▶ **Tugas Anda**: Cetak tanpa perubahan bagian teks tentang pluralisme di Maluku Utara yang dimulai dari "Semboyan ini tentu" dan berakhir pada "termasuk nilai pluralitas.".

▶ **Teks Hasil Ekstraksi**:
------------------------------

Pilihan Selasa, 02 Agustus 2022 | 12:08

Pluralisme sebagai Rahim Manusia Maluku Utara

Lihat Foto Pluralisme sebagai Rahim Manusia Maluku Utara Dosen Universitas Halmahera Maluku Utara, Melky Molle. (Foto:Istimewa)

Oleh: Melky Molle (Dosen Universitas Halmahera Maluku Utara">Maluku Utara)

Sesuai semboyan para pendahulu kita " Mari Moi Ngone Foturu, Ho Mari Moi Ua Ngone Foruru ". Semboyan ini memang tidak dapat direspons biasa saja sebagai penegasan menyambut tahun politik dan bulan, di mana proses penyelenggara Pemilihan Umum (Bawaslu Provinsi Maluku Utara) sudah hampir rampung. 

Di mana seleksi berkas, tes psiko, kompetensi, dan wawancara menjadi poin penting. Mari Moi Ngone Foturu haruslah menjadi semangat kompetitor Bawaslu.

Semboyan ini tentu sangat menguatkan manusia Maluku Utara dikala harapan para kompetitor Bawaslu Maluku Utara haruslah menjadi pertimbangan pluralitas masyarakat menjadi representatif perwujudan Demokrasi Pancasila di Maluku Utara. 

Karena itu, demokrasi haruslah diwujudkan pada nilai-nilai ke-Indonesia-an kita, termasuk nilai pluralitas. 

Prinsipnya adalah Sila ke 4 Pancasila yaitu, 1. Mengutamakan kepentingan negara dan masyarakat. 2. Tidak memaksakan kehendak kepada orang lain. 3. Mengutamakan budaya musyawarah dalam mengambil keputusan bersama. 4. Bermusyawarah sampai mencapai kata mufakat diliputi semangat profesionalisme, dan didukung oleh prinsip kekeluargaan. ( Pancasila Rumah bersama).

------------------------------

▶ **Baris Data**:
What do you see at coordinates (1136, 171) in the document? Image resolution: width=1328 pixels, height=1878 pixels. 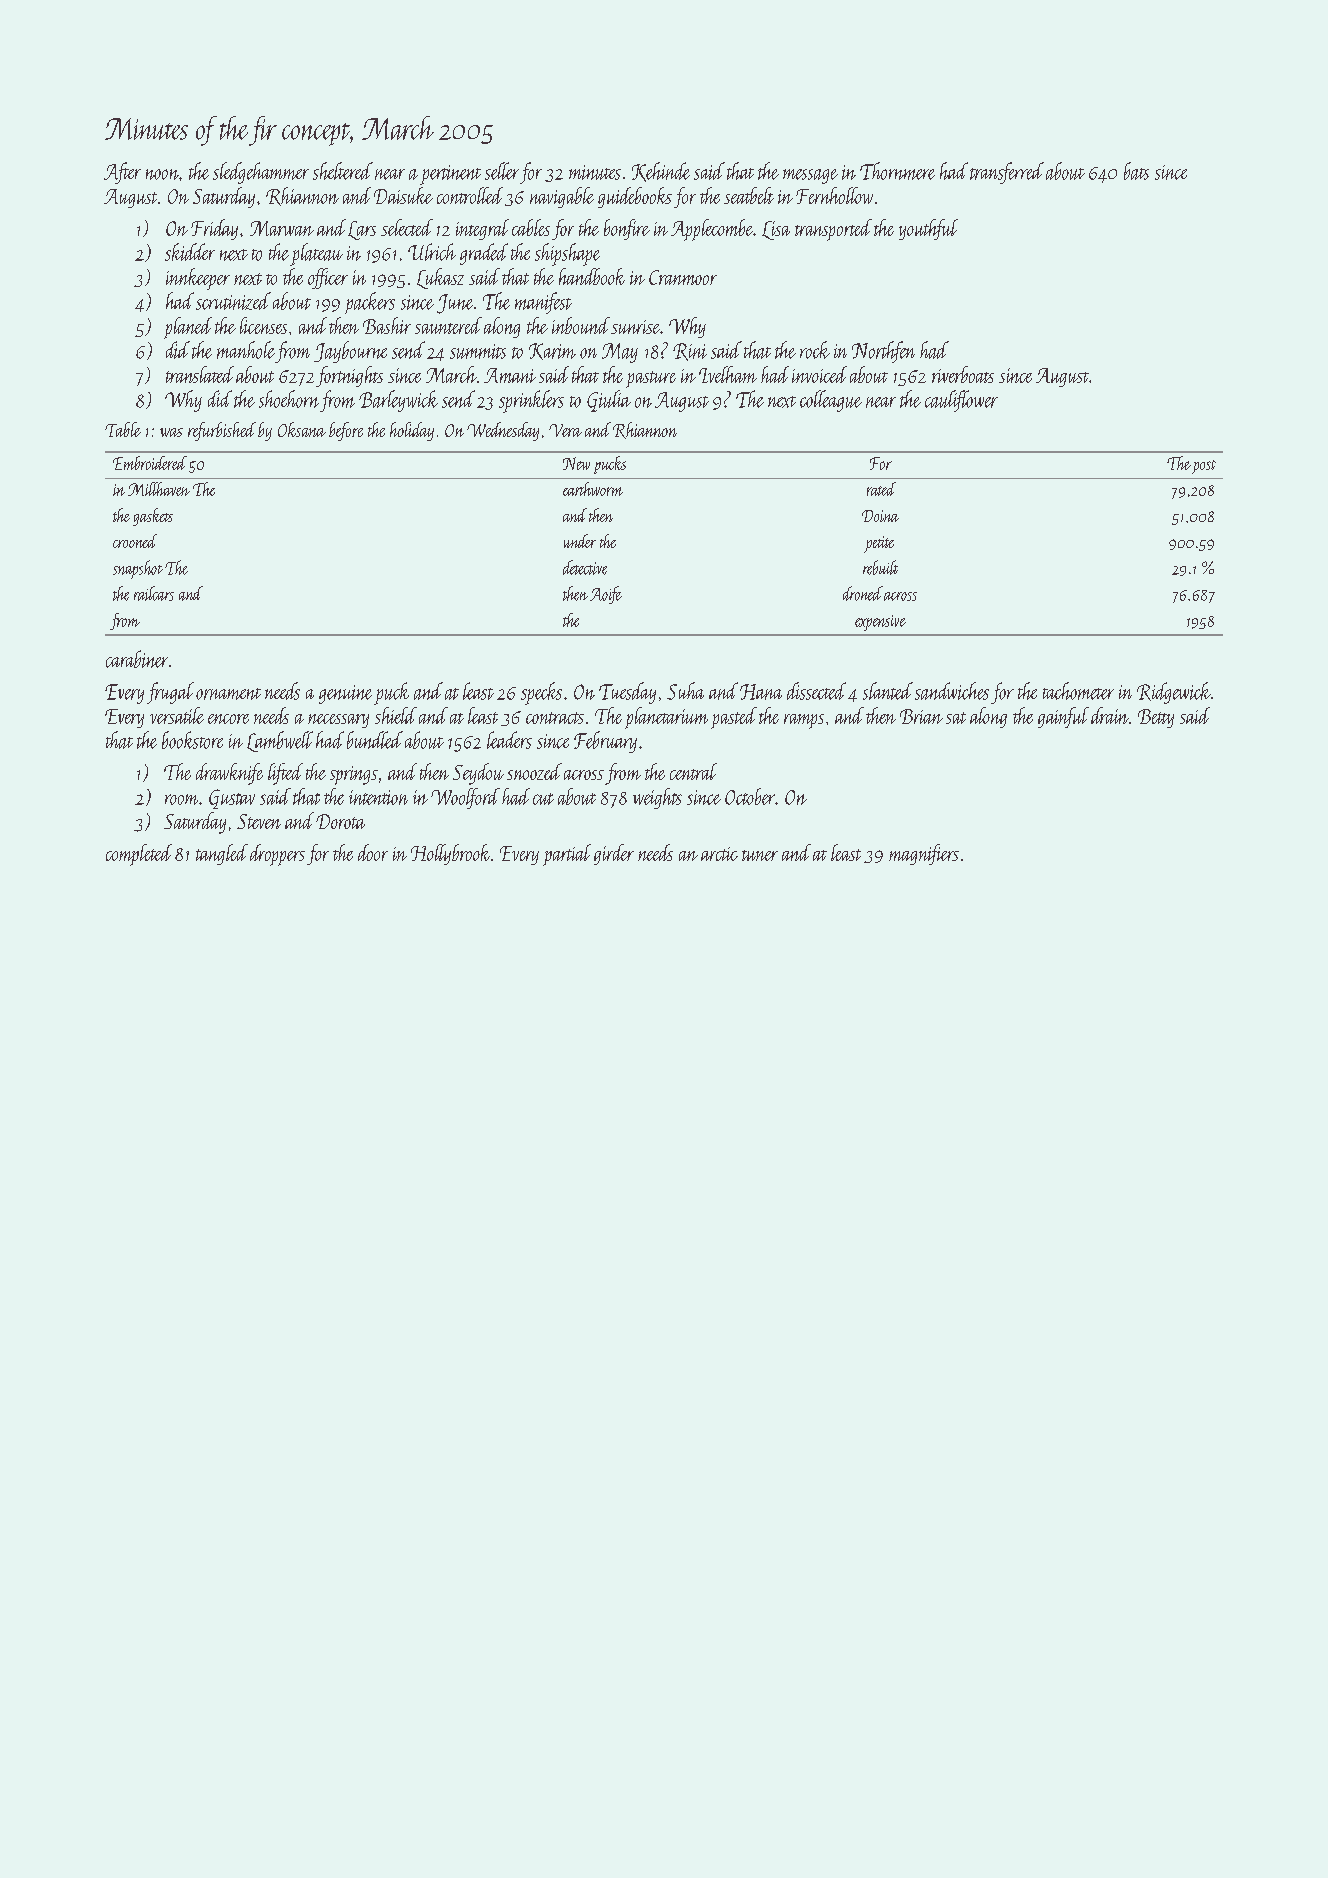 I see `bats` at bounding box center [1136, 171].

------------------------------

▶ **Hasil Latihan**:
Semboyan ini tentu sangat menguatkan manusia Maluku Utara dikala harapan para kompetitor Bawaslu Maluku Utara haruslah menjadi pertimbangan pluralitas masyarakat menjadi representatif perwujudan Demokrasi Pancasila di Maluku Utara. 

Karena itu, demokrasi haruslah diwujudkan pada nilai-nilai ke-Indonesia-an kita, termasuk nilai pluralitas.